I was poking around Amazon today and I came across a listing for a new book by Pete Dexter called Paper Trails: True Stories of Confusion, Mindless Violence, and Forbidden Desires, a Surprising Number of Which Are Not About Marriage. I'm a fan of Dexter's (see my review of Train, my review of Brotherly Love, and my review of Paris Trout), so I'm excited to see he's got a new book, but what has me especially thrilled is that, if the subtitle is to be believed, the book is non-fiction. I had the chance to attend one of Dexter's signings once, and he rattled off story after story, many of them from his days as an old newspaper guy in Philadelphia; it was definitely one of the most entertaining readings I've ever been to. This new book is being put out by Ecco. If anyone knows anything else about the book (or can get me a copy), let me know.

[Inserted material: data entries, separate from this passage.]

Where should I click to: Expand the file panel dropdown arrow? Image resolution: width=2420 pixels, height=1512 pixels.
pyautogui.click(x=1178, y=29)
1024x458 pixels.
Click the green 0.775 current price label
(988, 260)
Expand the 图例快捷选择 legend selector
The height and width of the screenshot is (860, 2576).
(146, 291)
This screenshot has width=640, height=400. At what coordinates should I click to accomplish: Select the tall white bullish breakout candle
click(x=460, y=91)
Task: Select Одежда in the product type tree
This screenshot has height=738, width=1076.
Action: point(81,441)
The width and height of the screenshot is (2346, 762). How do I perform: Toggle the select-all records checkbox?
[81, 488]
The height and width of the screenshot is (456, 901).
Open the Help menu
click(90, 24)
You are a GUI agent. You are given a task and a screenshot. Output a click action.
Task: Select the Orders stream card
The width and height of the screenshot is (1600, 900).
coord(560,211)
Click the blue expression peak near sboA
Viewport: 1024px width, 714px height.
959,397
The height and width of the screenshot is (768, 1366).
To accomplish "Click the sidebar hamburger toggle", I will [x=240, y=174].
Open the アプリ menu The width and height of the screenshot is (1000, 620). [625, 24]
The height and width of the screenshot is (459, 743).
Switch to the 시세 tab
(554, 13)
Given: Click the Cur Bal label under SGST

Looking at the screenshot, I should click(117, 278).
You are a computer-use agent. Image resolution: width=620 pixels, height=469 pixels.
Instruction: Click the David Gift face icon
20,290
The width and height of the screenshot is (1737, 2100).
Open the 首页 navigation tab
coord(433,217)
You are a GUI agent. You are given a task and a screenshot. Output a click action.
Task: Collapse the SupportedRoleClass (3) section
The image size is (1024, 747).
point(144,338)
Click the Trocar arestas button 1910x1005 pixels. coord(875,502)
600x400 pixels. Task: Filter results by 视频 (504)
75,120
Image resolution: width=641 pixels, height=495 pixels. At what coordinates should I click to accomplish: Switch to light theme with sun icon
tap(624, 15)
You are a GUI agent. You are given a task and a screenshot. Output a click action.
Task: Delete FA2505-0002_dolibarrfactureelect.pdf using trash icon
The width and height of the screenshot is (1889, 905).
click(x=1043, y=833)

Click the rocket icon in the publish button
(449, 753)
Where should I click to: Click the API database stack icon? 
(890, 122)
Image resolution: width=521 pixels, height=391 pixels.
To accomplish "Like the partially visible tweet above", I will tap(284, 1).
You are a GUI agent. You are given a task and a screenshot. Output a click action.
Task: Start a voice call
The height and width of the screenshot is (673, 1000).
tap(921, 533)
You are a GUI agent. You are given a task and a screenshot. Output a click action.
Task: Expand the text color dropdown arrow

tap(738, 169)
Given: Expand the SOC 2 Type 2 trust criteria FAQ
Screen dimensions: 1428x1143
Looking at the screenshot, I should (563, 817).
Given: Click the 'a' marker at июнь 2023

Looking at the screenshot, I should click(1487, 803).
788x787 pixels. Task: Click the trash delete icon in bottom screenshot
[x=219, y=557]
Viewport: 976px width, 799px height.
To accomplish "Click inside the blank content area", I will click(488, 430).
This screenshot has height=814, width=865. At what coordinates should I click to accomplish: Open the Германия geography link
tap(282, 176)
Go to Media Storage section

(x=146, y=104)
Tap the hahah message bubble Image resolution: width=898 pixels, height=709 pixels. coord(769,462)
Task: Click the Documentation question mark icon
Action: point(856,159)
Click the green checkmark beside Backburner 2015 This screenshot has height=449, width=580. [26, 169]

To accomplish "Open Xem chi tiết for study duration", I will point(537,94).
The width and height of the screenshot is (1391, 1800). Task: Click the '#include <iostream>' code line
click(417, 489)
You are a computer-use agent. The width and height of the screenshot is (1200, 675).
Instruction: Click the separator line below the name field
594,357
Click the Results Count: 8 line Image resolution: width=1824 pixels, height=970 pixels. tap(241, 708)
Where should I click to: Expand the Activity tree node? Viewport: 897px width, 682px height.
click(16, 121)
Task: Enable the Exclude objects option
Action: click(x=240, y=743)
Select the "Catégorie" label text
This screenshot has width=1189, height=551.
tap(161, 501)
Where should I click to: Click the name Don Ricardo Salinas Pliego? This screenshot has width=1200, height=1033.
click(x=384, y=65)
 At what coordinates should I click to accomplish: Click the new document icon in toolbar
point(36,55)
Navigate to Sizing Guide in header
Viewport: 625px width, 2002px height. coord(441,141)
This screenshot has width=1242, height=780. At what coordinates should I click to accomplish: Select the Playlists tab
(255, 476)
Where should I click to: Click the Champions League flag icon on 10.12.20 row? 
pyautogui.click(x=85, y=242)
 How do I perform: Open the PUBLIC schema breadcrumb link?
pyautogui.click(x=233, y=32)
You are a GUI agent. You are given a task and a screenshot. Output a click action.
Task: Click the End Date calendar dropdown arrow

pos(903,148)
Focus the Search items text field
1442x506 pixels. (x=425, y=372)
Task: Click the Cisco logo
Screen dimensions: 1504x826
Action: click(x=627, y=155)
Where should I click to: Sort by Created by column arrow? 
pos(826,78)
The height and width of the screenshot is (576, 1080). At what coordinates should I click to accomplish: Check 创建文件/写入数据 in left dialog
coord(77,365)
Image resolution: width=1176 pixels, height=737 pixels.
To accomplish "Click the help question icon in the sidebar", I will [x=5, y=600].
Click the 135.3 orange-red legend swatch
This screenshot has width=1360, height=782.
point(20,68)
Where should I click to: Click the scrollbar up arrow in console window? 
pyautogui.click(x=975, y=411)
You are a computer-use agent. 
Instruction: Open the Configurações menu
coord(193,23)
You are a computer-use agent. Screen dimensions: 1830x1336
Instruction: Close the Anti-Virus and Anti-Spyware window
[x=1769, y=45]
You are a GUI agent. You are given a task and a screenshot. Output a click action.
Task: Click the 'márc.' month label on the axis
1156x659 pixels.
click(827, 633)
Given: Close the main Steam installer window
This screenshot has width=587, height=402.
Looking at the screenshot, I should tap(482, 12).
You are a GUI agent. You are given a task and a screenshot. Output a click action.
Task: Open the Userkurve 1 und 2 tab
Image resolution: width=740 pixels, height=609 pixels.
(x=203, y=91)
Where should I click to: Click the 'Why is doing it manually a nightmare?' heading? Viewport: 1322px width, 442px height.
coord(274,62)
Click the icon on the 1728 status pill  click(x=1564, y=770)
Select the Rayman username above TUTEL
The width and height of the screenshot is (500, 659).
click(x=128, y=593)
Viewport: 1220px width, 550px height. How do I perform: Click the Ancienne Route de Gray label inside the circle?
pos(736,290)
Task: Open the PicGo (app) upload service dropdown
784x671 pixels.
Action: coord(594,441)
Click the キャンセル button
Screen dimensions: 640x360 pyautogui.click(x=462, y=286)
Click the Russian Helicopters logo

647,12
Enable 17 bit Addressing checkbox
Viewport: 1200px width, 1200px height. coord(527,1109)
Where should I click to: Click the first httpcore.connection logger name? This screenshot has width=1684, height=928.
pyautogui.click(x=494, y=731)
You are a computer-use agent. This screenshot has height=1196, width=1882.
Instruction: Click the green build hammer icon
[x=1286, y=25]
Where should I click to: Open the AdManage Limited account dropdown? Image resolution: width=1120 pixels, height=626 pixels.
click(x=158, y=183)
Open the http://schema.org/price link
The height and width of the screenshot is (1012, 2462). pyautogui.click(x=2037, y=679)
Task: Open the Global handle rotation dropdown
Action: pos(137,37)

I bought Brotherly Love, a discounted, yet signed, copy from the remaindered section of the bookstore where I used to work. At the time I was enamored by Pete Dexter, whose books Train and Paris Trout I had recently read. Both of those books are spare and menacing, at times brutally violent, but done in a masterful way. Brotherly Love is like those books, but to call the book spare is an understatement. Dexter takes his time - most of the book, really - fleshing out the main characters, cousins Peter and Michael Flood from a Philadelphia gangster family. As the plot slowly develops - or comes to a boil, one might say - it becomes clear that Peter wants out. But of course, Michael and his band of hoods keep dragging him back in. In Brotherly Love, Dexter doesn't quite plumb the emotional depths of his characters as he does so effectively in Paris Trout and Train, and the reader is left with a book that feels empty and characters that feel doomed from page one.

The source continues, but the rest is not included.